4.3 Test and Verification

Enter the experimental node.

$SSH 192.168.0.18Copy the code

Check the mysql process number.

$ ps -ef | grep mysql
root     10913 10040  0 14:10 pts/0    00:00:00 grep --color=auto mysql
Copy the code

You can see that the process number has changed.

$ ps -ef | grep mysql
Copy the code

The MySQL process number changes, indicating that it is restarted after being killed.

Stop testing. You can delete the test process or simply delete the Blade resource.

kubectl delete -f delay_node_network_by_names.yaml
kubectl delete blade delay-node-network-by-names
Copy the code

5. Stop the specified process

5.1 Test Objectives

Suspends the MySQL process on the specified node.

5.2 Starting the Test

Select a node and change the names value in stop_node_process_by_names.yaml.

Run the following command to start the test.

$ kubectl apply -f stop_node_process_by_names.yaml
Copy the code

Run the following command to view the experiment status.

kubectl get blade stop-node-process-by-names -o json
Copy the code

5.3 Test and Verification

Enter the experimental node.

$SSH 192.168.0.18Copy the code

Check the mysql process number.

$ ps -ef | grep mysql
root     10913 10040  0 14:10 pts/0    00:00:00 grep --color=auto mysql
Copy the code

You can see that the process number has changed.

$ ps -ef | grep mysql
Copy the code

The MySQL process number changes, indicating that it is restarted after being killed.

Stop testing. You can delete the test process or simply delete the Blade resource.
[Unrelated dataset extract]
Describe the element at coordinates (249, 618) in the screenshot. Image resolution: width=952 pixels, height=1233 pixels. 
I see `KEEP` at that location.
kubectl delete -f delay_node_network_by_names.yaml
kubectl delete blade delay-node-network-by-names
Copy the code

| epilogue

By using ChaosBlade Operator to conduct chaos engineering experiment on KubeSphere Node resources, the following conclusions can be drawn:

For Node nodes, ChaosBlade still has simple configuration and operation to complete complex experiments. It can realize complex failures of various Node levels through free combination to verify the stability and availability of Kubernetes cluster. At the same time, when the real fault comes, because it has already simulated a variety of fault situations, you can quickly locate the source of the fault, do not panic, easy to deal with the fault.

Next up

The next installment will use the deployed ChaosBlade Opeator tool to test and validate various scenarios for poD-class resources.